**WHAT IS NEEDED**: The entries below must be retyped in full. Keep every word the same.

**PROVIDED DATA**:
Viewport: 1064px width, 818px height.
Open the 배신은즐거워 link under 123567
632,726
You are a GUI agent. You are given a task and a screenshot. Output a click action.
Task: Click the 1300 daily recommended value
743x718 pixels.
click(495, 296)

**WRITTEN RESPONSE**:
Viewport: 1064px width, 818px height.
Open the 배신은즐거워 link under 123567
632,726
You are a GUI agent. You are given a task and a screenshot. Output a click action.
Task: Click the 1300 daily recommended value
743x718 pixels.
click(495, 296)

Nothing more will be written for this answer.